Let me elaborate. We have 5 steps here:
I check the size and compute lastIndex (size is 1 here)
I even access that last element
I request removal
ArrayList checks the bounds, finding them inadequate
ArrayList constructs the exception message and throws
Strictly speaking, granularity could be even finer. Now, 50,000 times it works as expected, no concurrency issues. (Frankly, I haven’t even found any other place where that list could be modified, but the code is too large to rule that out.)
Then, one time it breaks. That’s normal for concurrency issues. However, it breaks in an entirely unexpected way. Somewhere after step 2 and before step 4, the list is emptied. I would expect an exception saying IndexOutOfBoundsException: Index: 0, Size: 0, which is bad enough. But I never saw an exception like this in the last months!

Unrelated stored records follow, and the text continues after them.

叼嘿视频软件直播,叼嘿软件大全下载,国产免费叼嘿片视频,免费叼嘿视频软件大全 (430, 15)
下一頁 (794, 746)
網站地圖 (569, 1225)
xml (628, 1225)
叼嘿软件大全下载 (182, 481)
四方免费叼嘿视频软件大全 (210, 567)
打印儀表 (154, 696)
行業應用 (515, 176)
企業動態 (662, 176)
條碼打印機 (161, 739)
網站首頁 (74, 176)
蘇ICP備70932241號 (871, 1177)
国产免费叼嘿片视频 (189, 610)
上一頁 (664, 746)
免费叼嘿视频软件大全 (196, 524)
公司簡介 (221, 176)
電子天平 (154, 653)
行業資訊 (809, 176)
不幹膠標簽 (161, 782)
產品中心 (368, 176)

Instead, I see IndexOutOfBoundsException: Index: 0, Size: 1 which means that after step 4 but before step 5 the list gains one element. While this is possible, it seems about as unlikely as the phenomenon above. Yet, it happens each time that the error occurs! As a mathematician, I say that this is just very unprobable. But my common sense tells me that there is another issue.
Moreover, looking at the code in ArrayList, you see very short functions there that are run hundreds of times, and no volatile variable anywhere. That means that I would very much expect the hotspot compiler to have elided the function calls, making the critical section much smaller; and the elided the double access to the size variable, making the observed behaviour impossible. Clearly, this isn’t happening.
So, my question is why this can happen at all and why it happens in this weird way. Suggesting synchronization is not an answer to the question (it may be a solution to the problem, but that is a different matter).
So I have checked the source code for ArrayList implementation of rangeCheck - method that throws exception and this is what I have found:
private void rangeCheck(int paramInt) //given index
{
if (paramInt < this.size) // compare param with list size
return;
throw new IndexOutOfBoundsException(outOfBoundsMsg(paramInt)); // here we have exception
}
and relevant outOfBoundsMsg method
private String outOfBoundsMsg(int paramInt)
{
return "Index: " + paramInt + ", Size: " + this.size; /// OOOoo we are reading size again!
}
So as you can probably see, size (this.size) of list is accessed 2 times. First time it is read to check condition and the condition is not fullfilled, so the message is build for the exception. While creating message for the exception, only paramInt is persistent between calls, but size of list is read second time. And here we have our culprit.
In real, you should get Message : Index:0 Size:0, but the size value used for checking is not locally stored (microoptimalization). So between these 2 reads of this.size list has been changed.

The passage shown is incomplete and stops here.